Future software may make better use of multiple cores in more places, such as when processing a single image, by increasing the level of parallelism in the program code and reducing the granularity of the parallel regions: today the level of parallelism is very coarse (file level, as in processing multiple files in parallel during batch export operations). Tomorrow a histogram or sharpening or color conversion filter will be computed in parallel on multiple cores while processing a single image, and those operations will take a fraction of the time they takes today, with a dramatic positive impact on application responsiveness.
In fact, some applications already try to optimize CPU usage in specific places, for example the Save-for-Web function of our own FastPictureViewer Pro’s batch file processor processes multiple files in parallel when the program is running on multicore computers. Also, when processing individual files, the optional sharpening filter than can be applied to exported images is itself computed in parallel on up to three CPU cores: one for each of the Red, Green and Blue color channels. Additionally, the batch processor takes special cares to avoid trashing the disks by throttling its data throughput and, while not necessarily topping the CPU usage charts all the time, exhibit a much higher overall throughput that what could be achieved in a standard way where each image is processed in turn. The throughput is also higher than what would be achieved by simply processing as many files in parallel as they are cores in the system, with each file being processed sequentially on a single core.
Application developers need to revisit all the time-consuming portions of their program code and identify the candidates for parallelism. The algorithms then needs to be rewritten in a parallel fashion and sometimes the program’s flow needs to be restructured in a number of ‘tasks’ that can run independently. By doing so, developers increase the level of latent parallelism in the program code, and when said programs are executed on multi core hardware, actual parallelism takes place and the processing time decrease accordingly, increasing the application performances.
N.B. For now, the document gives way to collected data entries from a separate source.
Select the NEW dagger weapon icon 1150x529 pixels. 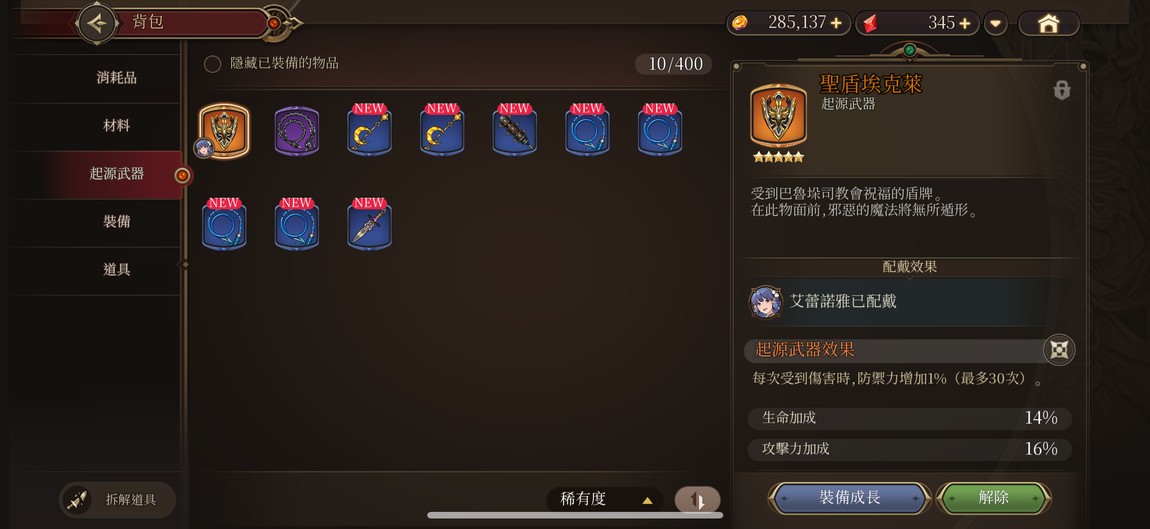370,226
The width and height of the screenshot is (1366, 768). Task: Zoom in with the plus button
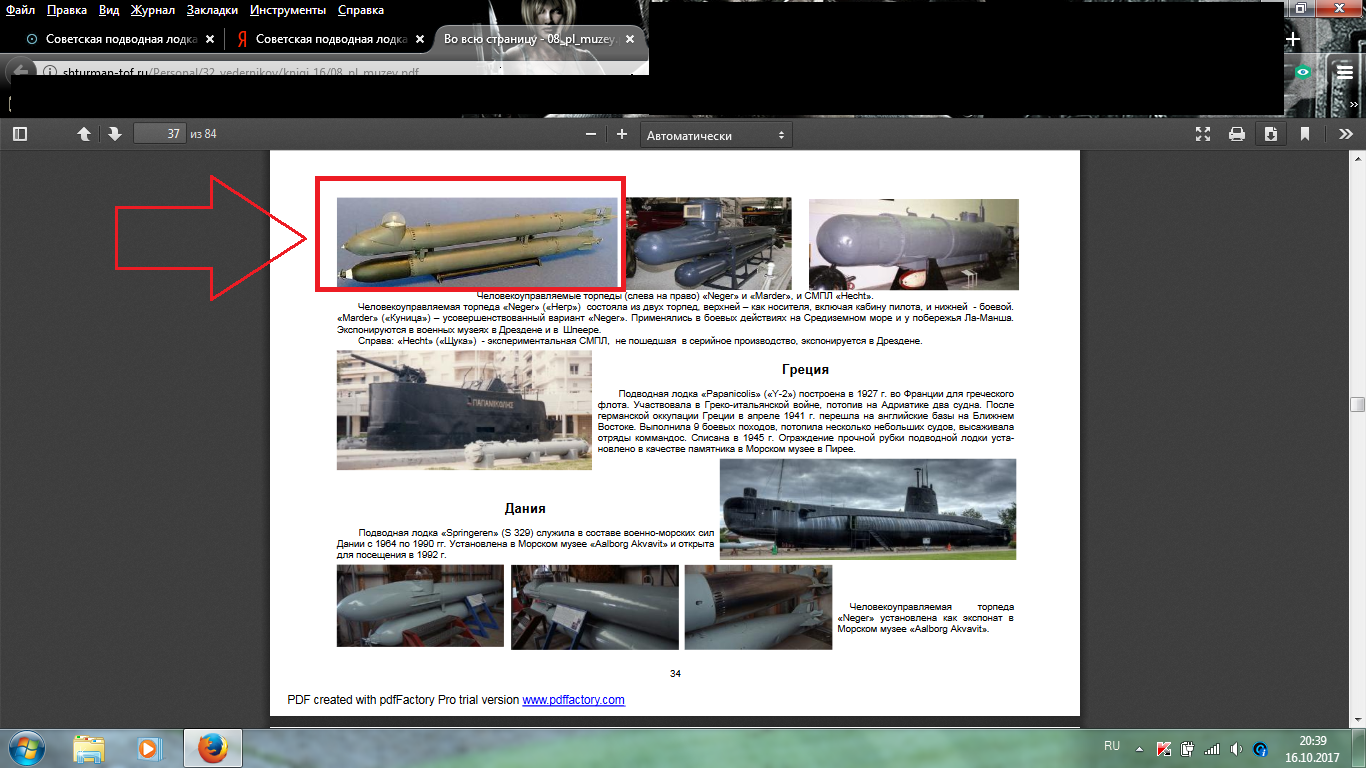(622, 135)
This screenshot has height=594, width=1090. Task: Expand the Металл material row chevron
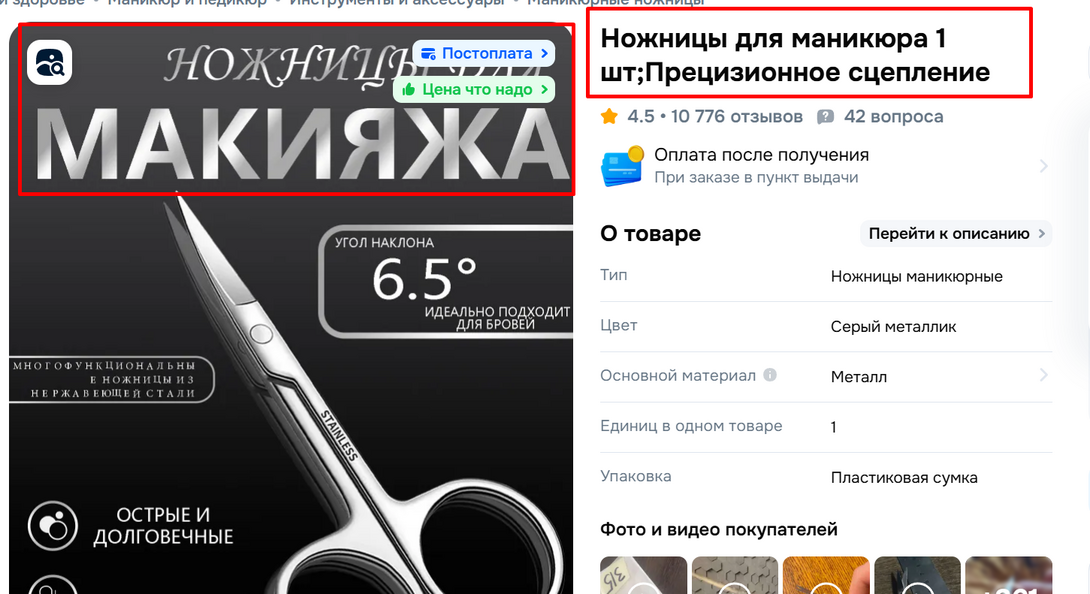pyautogui.click(x=1043, y=376)
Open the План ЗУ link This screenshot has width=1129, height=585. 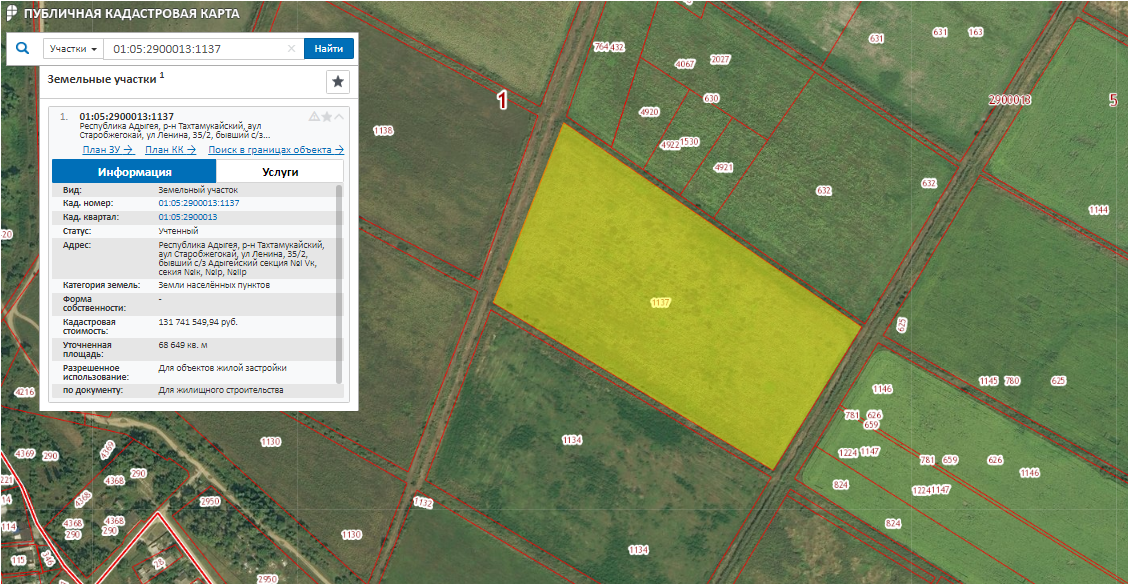pos(107,150)
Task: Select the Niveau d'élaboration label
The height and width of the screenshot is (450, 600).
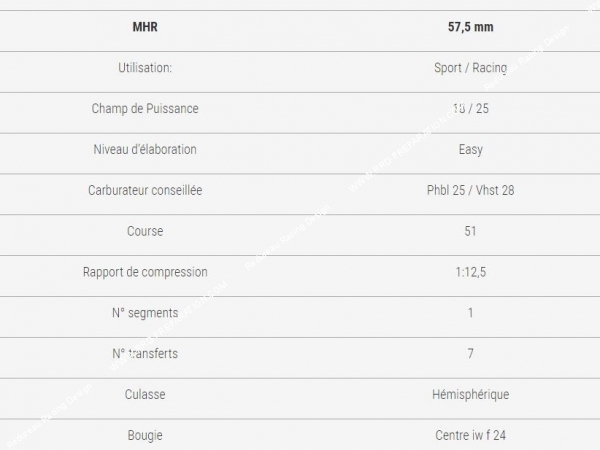Action: (x=145, y=149)
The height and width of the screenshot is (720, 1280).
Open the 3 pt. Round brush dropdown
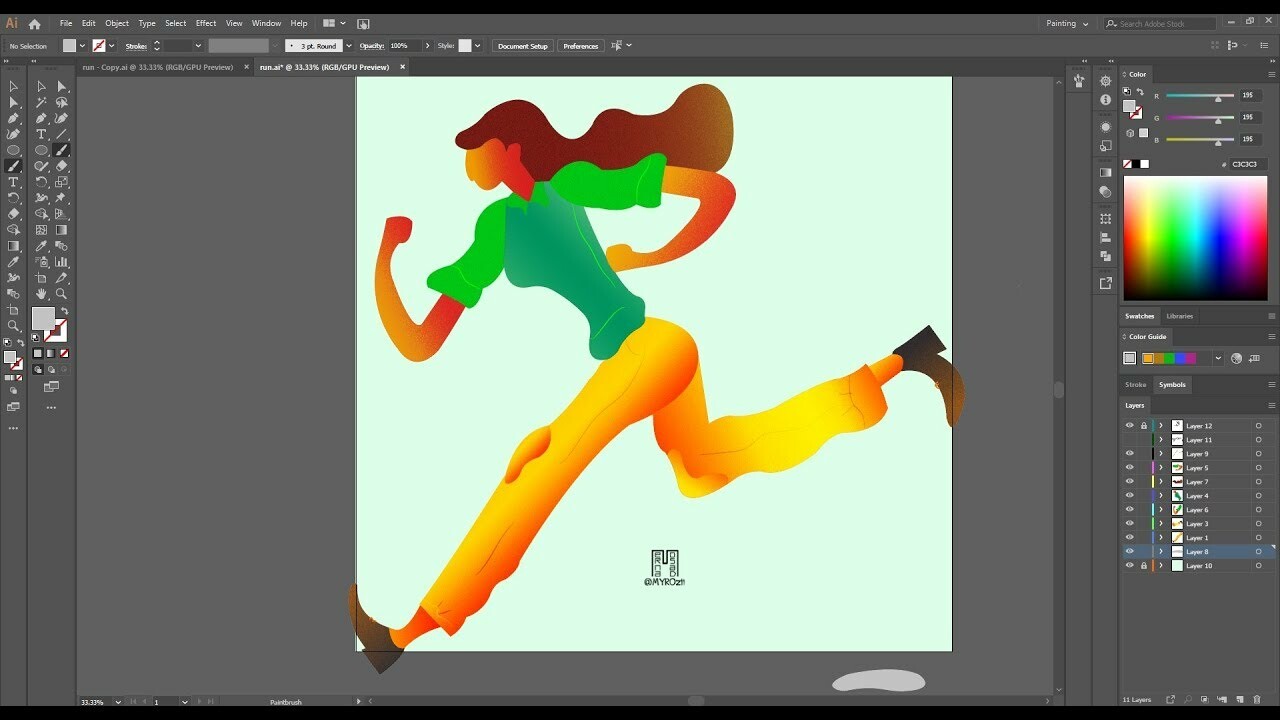347,45
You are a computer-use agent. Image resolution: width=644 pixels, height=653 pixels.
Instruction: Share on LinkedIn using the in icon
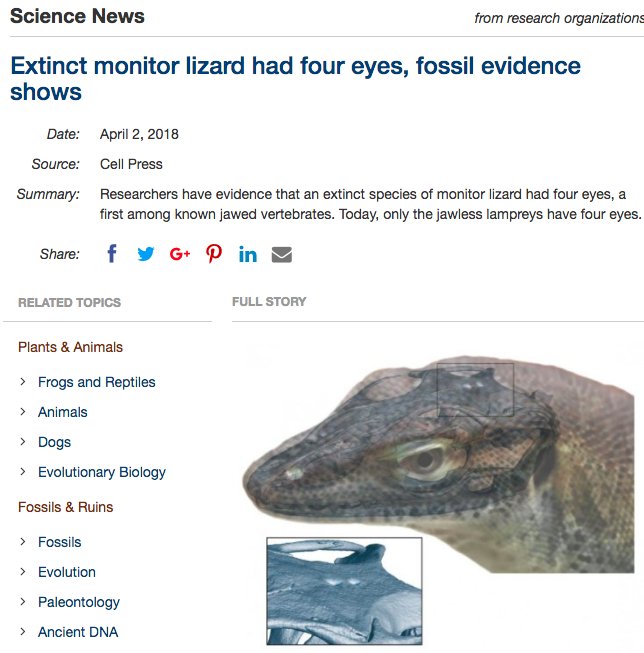coord(248,254)
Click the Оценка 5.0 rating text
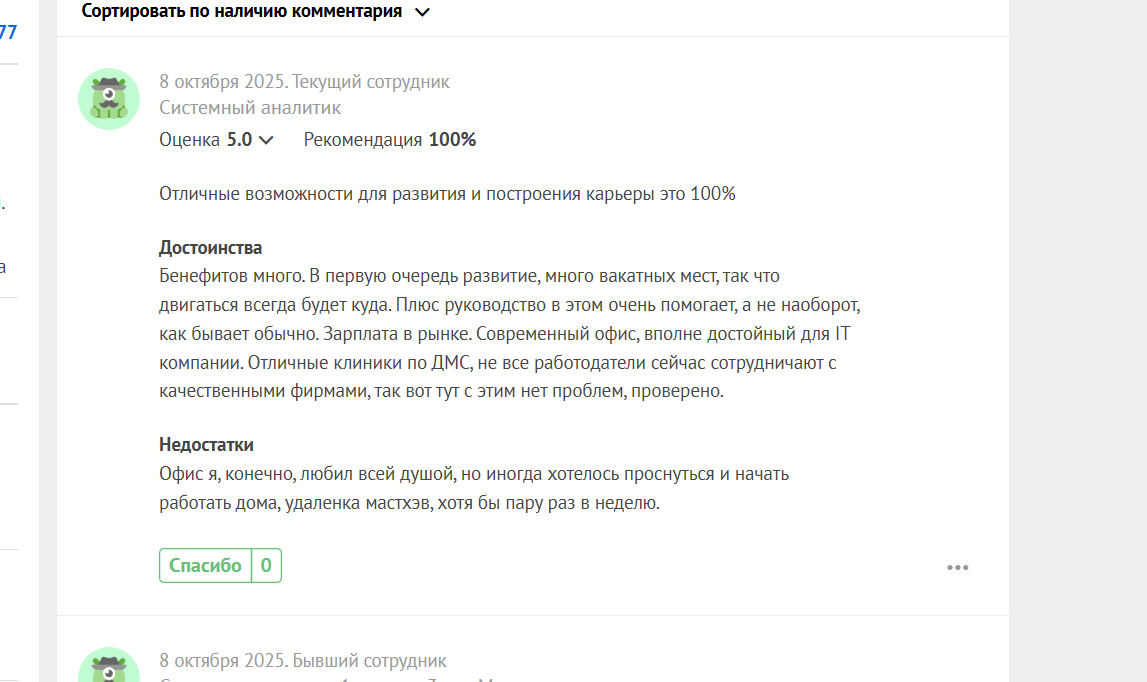 coord(206,140)
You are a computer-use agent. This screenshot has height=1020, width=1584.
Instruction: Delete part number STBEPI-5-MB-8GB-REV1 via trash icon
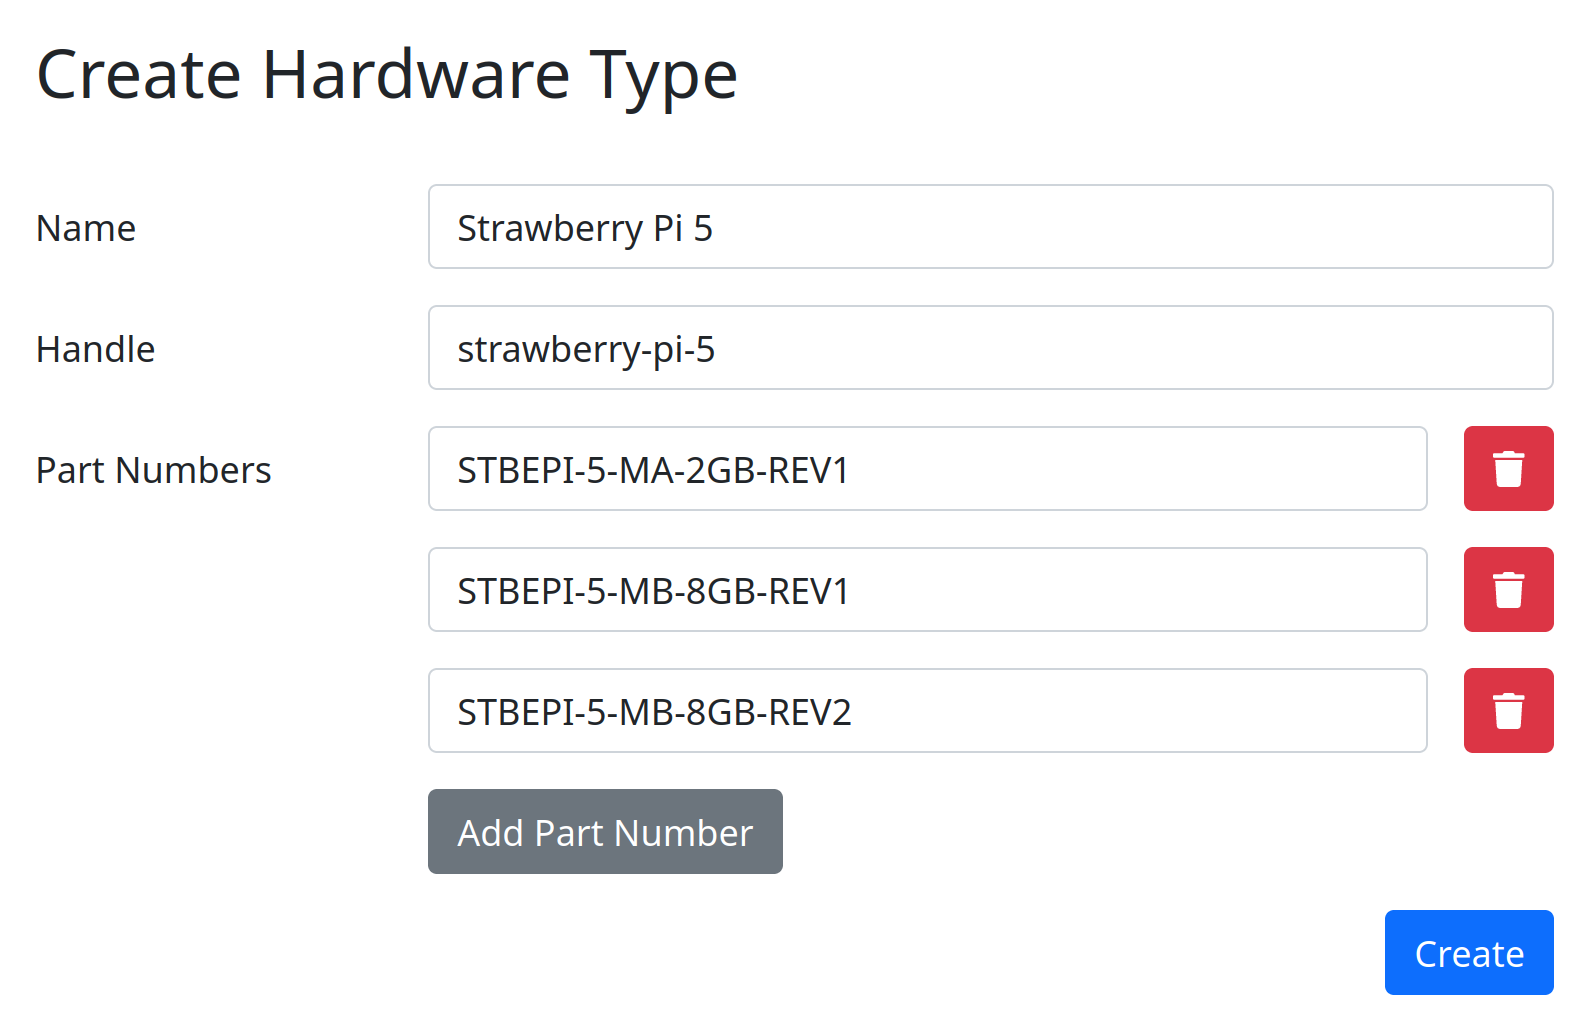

Clearly, those changes will not happen overnight. Multithreaded programming, where an application literally executes different parts of itself concurrently, is a very difficult art and fine-grained parallelism is even harder as it requires a complete rethinking of every minute detail of the program’s operations. Finding errors in parallel program code is a whole new challenge in itself and takes the art of debugging to an entirely new level, so it is likely that the shift to truly multicore–enabled parallel applications is going to be made incrementally with small steps at every release, in particular in large existing applications with a huge code base and many legacies.
We are only at the beginning of the multicore/manycore era and much of the benefits are still to come, in the form of software upgrades from our favorite software publishers.